Short task: Copy the listing below word for word, from its first line through its last.
## Start
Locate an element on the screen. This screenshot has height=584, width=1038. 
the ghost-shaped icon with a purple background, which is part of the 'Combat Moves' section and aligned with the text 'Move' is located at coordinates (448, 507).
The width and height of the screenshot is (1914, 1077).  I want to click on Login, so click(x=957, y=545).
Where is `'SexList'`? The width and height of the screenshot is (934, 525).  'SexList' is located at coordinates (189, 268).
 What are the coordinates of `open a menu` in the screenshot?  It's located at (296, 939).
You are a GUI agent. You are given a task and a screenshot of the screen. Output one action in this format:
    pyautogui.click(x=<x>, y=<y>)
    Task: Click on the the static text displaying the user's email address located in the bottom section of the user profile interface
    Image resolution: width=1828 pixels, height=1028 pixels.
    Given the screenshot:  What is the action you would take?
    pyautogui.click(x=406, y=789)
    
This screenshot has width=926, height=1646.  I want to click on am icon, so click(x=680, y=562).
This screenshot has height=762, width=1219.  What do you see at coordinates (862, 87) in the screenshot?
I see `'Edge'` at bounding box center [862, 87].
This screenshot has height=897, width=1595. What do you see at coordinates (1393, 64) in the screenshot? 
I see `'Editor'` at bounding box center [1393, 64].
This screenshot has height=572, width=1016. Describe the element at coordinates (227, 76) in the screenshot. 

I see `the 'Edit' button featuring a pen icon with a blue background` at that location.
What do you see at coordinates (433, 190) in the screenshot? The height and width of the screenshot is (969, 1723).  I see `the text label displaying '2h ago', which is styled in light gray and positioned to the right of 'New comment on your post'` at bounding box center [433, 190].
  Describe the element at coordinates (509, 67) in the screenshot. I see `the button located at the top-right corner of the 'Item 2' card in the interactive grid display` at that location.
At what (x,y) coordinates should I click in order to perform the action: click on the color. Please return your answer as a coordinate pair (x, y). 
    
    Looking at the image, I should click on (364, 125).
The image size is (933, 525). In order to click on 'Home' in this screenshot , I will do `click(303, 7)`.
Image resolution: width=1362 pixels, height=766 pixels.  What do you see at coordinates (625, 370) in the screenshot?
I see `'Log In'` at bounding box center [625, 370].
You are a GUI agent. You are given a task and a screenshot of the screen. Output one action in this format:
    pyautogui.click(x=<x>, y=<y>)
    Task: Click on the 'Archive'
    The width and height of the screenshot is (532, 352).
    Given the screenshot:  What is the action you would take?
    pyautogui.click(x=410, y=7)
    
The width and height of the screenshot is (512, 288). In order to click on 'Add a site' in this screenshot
## End
Output of the exercise:
Locate an element on the screen. This screenshot has height=584, width=1038. 
the ghost-shaped icon with a purple background, which is part of the 'Combat Moves' section and aligned with the text 'Move' is located at coordinates (448, 507).
The width and height of the screenshot is (1914, 1077).  I want to click on Login, so click(x=957, y=545).
Where is `'SexList'`? The width and height of the screenshot is (934, 525).  'SexList' is located at coordinates (189, 268).
 What are the coordinates of `open a menu` in the screenshot?  It's located at (296, 939).
You are a GUI agent. You are given a task and a screenshot of the screen. Output one action in this format:
    pyautogui.click(x=<x>, y=<y>)
    Task: Click on the the static text displaying the user's email address located in the bottom section of the user profile interface
    Image resolution: width=1828 pixels, height=1028 pixels.
    Given the screenshot:  What is the action you would take?
    pyautogui.click(x=406, y=789)
    
This screenshot has width=926, height=1646.  I want to click on am icon, so click(x=680, y=562).
This screenshot has height=762, width=1219.  What do you see at coordinates (862, 87) in the screenshot?
I see `'Edge'` at bounding box center [862, 87].
This screenshot has height=897, width=1595. What do you see at coordinates (1393, 64) in the screenshot? 
I see `'Editor'` at bounding box center [1393, 64].
This screenshot has height=572, width=1016. Describe the element at coordinates (227, 76) in the screenshot. 

I see `the 'Edit' button featuring a pen icon with a blue background` at that location.
What do you see at coordinates (433, 190) in the screenshot? The height and width of the screenshot is (969, 1723).  I see `the text label displaying '2h ago', which is styled in light gray and positioned to the right of 'New comment on your post'` at bounding box center [433, 190].
  Describe the element at coordinates (509, 67) in the screenshot. I see `the button located at the top-right corner of the 'Item 2' card in the interactive grid display` at that location.
At what (x,y) coordinates should I click in order to perform the action: click on the color. Please return your answer as a coordinate pair (x, y). 
    
    Looking at the image, I should click on (364, 125).
The image size is (933, 525). In order to click on 'Home' in this screenshot , I will do `click(303, 7)`.
Image resolution: width=1362 pixels, height=766 pixels.  What do you see at coordinates (625, 370) in the screenshot?
I see `'Log In'` at bounding box center [625, 370].
You are a GUI agent. You are given a task and a screenshot of the screen. Output one action in this format:
    pyautogui.click(x=<x>, y=<y>)
    Task: Click on the 'Archive'
    The width and height of the screenshot is (532, 352).
    Given the screenshot:  What is the action you would take?
    pyautogui.click(x=410, y=7)
    
The width and height of the screenshot is (512, 288). In order to click on 'Add a site' in this screenshot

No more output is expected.